Saved entries
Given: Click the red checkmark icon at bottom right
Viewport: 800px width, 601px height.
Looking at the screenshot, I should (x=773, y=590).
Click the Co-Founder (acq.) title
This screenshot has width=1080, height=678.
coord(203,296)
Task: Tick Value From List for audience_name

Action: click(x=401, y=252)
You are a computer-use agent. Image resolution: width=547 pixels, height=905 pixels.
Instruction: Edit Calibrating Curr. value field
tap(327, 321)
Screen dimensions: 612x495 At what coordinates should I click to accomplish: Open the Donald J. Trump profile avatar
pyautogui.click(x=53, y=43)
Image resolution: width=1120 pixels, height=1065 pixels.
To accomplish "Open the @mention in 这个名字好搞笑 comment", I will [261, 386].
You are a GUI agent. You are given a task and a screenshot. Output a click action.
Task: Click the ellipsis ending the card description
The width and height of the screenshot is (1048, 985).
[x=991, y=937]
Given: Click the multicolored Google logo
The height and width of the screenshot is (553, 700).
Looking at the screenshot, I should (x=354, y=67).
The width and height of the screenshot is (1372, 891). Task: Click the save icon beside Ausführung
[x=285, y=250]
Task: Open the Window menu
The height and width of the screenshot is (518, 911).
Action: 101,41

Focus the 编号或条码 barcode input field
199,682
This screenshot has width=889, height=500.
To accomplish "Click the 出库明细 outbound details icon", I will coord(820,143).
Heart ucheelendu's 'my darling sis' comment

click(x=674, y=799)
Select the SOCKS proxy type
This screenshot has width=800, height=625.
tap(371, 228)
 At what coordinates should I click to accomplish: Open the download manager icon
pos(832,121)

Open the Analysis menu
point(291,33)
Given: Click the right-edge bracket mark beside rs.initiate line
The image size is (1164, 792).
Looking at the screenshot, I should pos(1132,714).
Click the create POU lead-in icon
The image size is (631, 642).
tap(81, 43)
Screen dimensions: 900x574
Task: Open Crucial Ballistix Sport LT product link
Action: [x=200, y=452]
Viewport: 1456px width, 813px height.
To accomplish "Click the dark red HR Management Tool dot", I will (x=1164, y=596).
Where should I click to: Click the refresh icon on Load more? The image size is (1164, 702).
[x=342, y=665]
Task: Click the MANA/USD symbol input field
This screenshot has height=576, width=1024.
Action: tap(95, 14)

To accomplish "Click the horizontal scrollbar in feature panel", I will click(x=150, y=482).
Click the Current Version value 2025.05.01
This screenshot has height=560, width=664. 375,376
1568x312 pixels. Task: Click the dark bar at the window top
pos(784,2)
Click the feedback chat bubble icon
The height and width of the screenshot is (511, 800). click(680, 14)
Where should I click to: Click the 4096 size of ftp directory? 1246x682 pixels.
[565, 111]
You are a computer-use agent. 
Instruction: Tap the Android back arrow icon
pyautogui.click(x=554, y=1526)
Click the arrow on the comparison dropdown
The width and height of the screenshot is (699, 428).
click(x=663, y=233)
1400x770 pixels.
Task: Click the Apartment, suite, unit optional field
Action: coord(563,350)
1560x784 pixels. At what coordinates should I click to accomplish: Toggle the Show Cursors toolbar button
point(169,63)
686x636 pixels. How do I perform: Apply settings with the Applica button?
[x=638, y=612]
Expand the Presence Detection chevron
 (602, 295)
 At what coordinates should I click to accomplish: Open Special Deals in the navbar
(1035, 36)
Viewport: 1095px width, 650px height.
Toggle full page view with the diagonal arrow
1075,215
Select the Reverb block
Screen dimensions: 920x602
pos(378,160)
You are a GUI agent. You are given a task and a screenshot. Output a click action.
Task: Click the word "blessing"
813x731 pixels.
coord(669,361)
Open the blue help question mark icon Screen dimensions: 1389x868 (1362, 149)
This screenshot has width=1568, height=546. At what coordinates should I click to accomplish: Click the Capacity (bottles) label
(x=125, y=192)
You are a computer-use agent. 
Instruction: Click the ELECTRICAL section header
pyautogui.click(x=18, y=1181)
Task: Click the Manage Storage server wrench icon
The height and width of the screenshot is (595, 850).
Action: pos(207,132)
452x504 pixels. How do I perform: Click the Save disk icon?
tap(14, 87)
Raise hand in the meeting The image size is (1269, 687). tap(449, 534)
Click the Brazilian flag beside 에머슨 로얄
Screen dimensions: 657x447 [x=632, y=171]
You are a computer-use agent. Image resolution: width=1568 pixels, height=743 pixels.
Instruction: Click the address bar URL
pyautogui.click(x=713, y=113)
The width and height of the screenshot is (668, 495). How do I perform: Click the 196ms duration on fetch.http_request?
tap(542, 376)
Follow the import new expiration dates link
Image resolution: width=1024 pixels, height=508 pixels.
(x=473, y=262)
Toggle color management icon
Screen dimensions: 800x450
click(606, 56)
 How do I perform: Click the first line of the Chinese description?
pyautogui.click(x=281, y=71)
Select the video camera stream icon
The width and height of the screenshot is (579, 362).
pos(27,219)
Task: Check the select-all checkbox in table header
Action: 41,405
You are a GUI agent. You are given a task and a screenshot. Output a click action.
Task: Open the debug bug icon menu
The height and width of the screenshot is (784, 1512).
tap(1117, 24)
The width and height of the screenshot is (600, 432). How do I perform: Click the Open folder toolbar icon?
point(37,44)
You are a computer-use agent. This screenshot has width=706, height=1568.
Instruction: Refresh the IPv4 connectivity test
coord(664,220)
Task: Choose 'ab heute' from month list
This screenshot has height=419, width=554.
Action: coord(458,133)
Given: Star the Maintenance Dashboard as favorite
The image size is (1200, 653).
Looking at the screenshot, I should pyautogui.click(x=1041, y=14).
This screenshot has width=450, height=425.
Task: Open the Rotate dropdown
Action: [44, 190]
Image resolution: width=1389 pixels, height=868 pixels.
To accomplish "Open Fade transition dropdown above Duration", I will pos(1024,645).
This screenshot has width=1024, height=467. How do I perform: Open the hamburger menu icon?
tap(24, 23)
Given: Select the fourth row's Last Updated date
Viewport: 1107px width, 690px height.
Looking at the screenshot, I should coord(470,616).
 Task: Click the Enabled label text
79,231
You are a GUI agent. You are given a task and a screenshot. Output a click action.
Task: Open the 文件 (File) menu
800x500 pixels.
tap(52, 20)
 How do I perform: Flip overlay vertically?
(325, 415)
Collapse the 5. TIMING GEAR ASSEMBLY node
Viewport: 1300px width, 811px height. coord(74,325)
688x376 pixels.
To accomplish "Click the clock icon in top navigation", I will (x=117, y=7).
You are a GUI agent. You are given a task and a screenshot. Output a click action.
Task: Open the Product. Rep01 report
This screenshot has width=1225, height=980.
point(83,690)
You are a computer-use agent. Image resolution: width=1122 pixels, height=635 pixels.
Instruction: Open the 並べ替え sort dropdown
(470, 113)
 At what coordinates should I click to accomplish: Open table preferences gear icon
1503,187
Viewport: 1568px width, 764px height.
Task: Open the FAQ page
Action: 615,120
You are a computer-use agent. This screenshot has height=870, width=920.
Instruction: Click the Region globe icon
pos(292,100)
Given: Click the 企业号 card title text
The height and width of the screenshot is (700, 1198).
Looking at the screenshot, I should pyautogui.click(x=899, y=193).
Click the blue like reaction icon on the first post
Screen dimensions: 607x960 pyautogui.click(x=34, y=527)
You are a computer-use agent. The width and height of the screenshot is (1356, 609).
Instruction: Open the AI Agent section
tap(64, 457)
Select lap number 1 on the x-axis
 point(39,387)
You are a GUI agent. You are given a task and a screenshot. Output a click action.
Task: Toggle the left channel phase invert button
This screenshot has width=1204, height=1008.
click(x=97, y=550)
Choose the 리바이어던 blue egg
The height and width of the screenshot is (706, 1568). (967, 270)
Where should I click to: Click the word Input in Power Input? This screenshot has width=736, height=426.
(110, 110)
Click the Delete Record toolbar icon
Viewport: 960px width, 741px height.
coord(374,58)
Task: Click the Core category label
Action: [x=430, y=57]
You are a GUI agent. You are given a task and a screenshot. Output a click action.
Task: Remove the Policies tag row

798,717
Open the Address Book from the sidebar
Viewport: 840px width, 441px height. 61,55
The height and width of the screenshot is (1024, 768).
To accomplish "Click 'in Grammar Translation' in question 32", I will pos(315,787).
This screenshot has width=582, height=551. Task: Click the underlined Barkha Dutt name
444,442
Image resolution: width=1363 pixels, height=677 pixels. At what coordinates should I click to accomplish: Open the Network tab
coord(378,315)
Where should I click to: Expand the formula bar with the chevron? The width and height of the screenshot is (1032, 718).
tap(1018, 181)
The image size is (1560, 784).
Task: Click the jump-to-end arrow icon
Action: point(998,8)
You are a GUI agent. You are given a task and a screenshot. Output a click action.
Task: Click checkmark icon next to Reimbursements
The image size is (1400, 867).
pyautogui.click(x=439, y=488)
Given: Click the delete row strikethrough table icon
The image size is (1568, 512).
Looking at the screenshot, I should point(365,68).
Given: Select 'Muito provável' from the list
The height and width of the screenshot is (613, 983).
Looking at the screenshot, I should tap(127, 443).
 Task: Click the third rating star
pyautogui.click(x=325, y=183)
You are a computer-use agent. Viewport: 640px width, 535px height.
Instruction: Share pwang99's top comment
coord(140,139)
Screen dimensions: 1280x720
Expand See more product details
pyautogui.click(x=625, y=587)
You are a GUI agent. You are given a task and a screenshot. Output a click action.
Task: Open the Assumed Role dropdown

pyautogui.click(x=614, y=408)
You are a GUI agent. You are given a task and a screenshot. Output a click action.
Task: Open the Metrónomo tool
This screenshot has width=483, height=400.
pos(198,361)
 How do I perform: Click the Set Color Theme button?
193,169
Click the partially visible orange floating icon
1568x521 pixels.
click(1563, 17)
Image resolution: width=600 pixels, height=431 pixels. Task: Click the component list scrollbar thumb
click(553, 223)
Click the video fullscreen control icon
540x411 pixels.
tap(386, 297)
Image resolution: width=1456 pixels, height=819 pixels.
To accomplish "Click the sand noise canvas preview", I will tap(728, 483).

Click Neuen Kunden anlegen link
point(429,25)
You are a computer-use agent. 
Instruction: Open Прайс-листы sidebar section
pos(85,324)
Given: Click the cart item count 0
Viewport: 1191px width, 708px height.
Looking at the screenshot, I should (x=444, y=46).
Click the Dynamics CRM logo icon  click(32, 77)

## Try it
Look through the entries above and quote exactly the lines from the line with "This screenshot has width=1080, height=678." to the line with "You are a computer-use agent. Image resolution: width=547", counting both of those lines.

## Solution
This screenshot has width=1080, height=678.
coord(203,296)
Task: Tick Value From List for audience_name

Action: click(x=401, y=252)
You are a computer-use agent. Image resolution: width=547 pixels, height=905 pixels.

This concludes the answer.